Last modified: 2011-08-29 16:41:09 UTC
Adding a delta characters change to each revision is needed for edit analytics. This is needed for both the stub and full article dumps. Rob suggested that using PHP's UTF-8 support (e.g. just calling mb_strlen($buffer, 'UTF-8')) to quickly dispatch of the multi-byte problem would give us a fairly accurate character count. Counting characters will allow us to compare across different languages. If there are serious performance concerns then we can fall back to byte count.

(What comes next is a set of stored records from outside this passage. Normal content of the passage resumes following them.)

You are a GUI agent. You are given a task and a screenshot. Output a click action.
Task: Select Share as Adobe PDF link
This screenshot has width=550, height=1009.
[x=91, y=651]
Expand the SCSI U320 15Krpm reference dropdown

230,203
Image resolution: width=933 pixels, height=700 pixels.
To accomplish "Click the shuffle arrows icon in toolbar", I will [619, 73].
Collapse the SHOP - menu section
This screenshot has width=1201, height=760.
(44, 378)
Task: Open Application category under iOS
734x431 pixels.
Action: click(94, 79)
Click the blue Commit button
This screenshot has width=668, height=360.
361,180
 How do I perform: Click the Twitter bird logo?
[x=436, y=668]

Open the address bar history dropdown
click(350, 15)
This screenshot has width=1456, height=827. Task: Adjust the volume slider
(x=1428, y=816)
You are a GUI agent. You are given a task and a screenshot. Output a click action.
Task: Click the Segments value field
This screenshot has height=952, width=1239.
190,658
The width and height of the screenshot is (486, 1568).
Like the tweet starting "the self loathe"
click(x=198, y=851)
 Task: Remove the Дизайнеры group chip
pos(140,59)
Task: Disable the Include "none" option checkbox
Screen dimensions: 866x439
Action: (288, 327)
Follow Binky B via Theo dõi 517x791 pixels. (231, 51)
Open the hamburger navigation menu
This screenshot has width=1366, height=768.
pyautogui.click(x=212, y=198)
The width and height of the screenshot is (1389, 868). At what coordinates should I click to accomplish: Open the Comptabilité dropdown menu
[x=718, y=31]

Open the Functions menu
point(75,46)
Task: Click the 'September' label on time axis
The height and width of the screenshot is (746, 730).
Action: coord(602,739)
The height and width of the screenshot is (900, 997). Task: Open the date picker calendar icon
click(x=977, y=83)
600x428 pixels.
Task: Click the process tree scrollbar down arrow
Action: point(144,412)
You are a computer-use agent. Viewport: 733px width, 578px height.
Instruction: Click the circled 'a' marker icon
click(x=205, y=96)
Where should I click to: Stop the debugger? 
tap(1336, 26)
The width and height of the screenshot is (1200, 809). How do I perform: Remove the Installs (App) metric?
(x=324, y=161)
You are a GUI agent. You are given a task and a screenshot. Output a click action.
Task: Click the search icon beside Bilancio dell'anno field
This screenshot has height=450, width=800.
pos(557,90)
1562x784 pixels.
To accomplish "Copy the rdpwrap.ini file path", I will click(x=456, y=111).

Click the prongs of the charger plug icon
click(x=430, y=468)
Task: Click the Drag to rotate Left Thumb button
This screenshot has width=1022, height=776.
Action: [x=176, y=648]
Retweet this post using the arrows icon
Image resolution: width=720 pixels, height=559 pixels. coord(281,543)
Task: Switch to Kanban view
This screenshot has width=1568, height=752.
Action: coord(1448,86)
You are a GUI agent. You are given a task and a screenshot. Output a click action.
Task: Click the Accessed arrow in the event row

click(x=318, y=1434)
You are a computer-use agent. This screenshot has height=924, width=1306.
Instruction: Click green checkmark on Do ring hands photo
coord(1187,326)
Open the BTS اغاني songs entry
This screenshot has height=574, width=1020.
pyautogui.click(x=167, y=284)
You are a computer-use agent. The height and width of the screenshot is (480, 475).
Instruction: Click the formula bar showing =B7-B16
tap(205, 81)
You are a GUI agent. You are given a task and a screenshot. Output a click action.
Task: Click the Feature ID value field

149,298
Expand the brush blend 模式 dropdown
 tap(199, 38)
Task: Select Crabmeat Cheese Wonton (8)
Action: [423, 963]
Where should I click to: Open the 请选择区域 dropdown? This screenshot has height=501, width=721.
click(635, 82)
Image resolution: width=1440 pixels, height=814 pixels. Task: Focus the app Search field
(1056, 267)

Byte count will be way easier, and might happen sooner than character count, since we already have revision length in the database. Ariel asks that we update the version number of the dumps if that happens, so users of the dumps can correlate contents to versions. The code to modify is here: http://svn.wikimedia.org/viewvc/mediawiki/trunk/phase3/includes/Export.php?view=markup To update the version, we need to update schemaVersion(). In order for this to get into production, it of course needs to get deployed to the production branch. Ariel doesn't have time to implement this right now, so an interested volunteer would be appreciated.
Committed r79856 into trunk. I did bytes because characters was a little more involved. I added byte counts to both stub and full dumps. I thought about not including the byte count in the full dump because it's pretty trivial to get that count from most XML parsers. However, it is nice to have the byte count that doesn't include any XML escaping introduced by the dump, so I left it in. I'll document how I'd go about characters, just in case anyone wants to tackle it. The JOIN of the "text" table in WikiExporter::dumpFrom would have to be performed even in the case of a stub dump. WikiExporter()->text would need to be passed as a new parameter into XMLDumpWriter::writeRevision(). The stub logic in XMLDumpWriter::writeRevision() would need to be changed to use the new parameter to see if we're dealing with a stub dump, rather than inferring it from the absence of text. Finally, mb_strlen($foo, 'UTF-8') could be called. It's not a ton of code (probably 10-15 lines of code change, tops) but that's less likely to get fast-tracked to production.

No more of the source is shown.